3 minute read
Editorial
Covid Blues
Richard Archer wrote this on 20th March. He is now in isolation on his property in South Taranaki.
I am sitting here at my desk at Singapore Institute of Technology marking “Reflections” written by groups of students on their first ever pilot scale build-and-operate lab. Singapore has just gone through 345 confirmed Covid19 cases with 32 new cases yesterday. New Zealand has just hit 39 with 11 new ones yesterday. I have measured my temperature and logged it. And I have just uploaded photos I took of each group in the class. Including the group exiled to the next-door room so the limit of 50 students in the room was not broken. The photos are for contact tracing in case…
I am just about to sanitise my hands and to go to the Food Hall for lunch from one of the hawker stands there. I will sit in an empty seat flanked by chairs with an A4 sheet taped to them asking students not to sit there to maintain social distancing. I’ll not let my chopsticks touch the tray or tabletop.

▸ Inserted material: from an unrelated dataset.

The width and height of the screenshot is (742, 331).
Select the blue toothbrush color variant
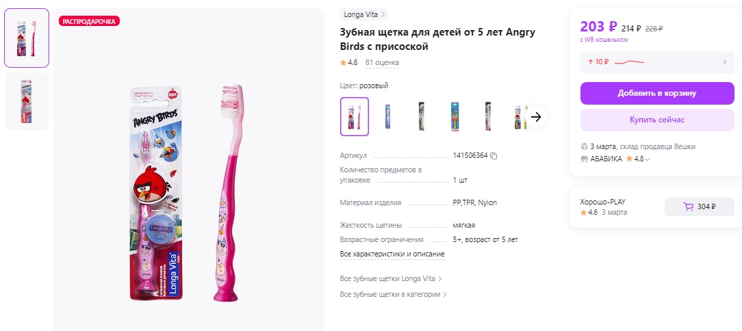387,116
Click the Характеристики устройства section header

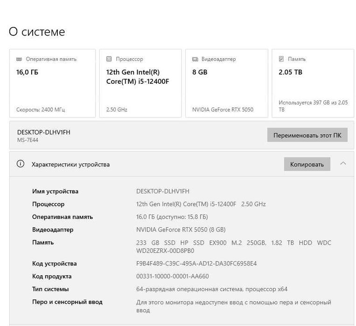(70, 164)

I am due to fly home tomorrow evening by Air New Zealand. The NZ Government says advance your return date. My family says come home earlier. The NZ travel agency says my flight on Saturday is still scheduled: it doesn’t seem interested in earlier. Richard Archer, President NZIFST
Singapore is a very controlled place. TV is for government messages more than sharp critique. There are jingoistic songs about uniting as one and supporting front-line health staff. A pretty woman appeals to us not to panic-buy. We see news articles about how well the supply chains are functioning. And many news items about how badly struck other countries are. Singapore has held its curve down very well while maintaining business not too far from usual.
I am writing this as a dot in time. Things spread round the world very quickly these days – ideas, news, fake news, people, computer viruses, coronaviruses. But hasn’t that always been the case? Samuel Pepys recorded in his famous diary news he gleaned in the 1660’s from “the exchange” from sea captains returning from abroad. Fresh news. One foreigner who gave false news had his nose slit as punishment. Pepys observed and recorded the great plague which came in from abroad. He related the death tolls published daily by the parishes and the mass burials at Lambeth.
Pepys was also in the food industry. For a decade or so he held a commission for victualling Tangier. He got rich on that one. The King’s money was “sticky” – it tended to stick to people’s hands as it passed through.
Food gets to be centre focus again in times of crisis. People are stocking up ready for periods of isolation. I am – I will be entering 14 days self-isolation on Sunday. At least my personal panic-shopper is doing it for me. The grocery trade has never been hotter. Food companies are having to rev up to catch up. Fruit is having a resurgence as a healthy food in this time of ill-health. Apples will leave our shores in record numbers just as soon as we can get some reefers out of China.
And what of the people manning our wider food industry? That is nearly every worker in New Zealand – most people are only one degree of freedom away from the food industry – they support at least one agricultural or food company in some way.
What of us? We individually are carrying all the pressures and worries at work and at home. Pressures and worries on top of the normal ones. Who looks after us? Well, we do. We look after each other. I am seeing some tremendous good will being shown up here in Asia from one group to another. I hope to see it when I get home.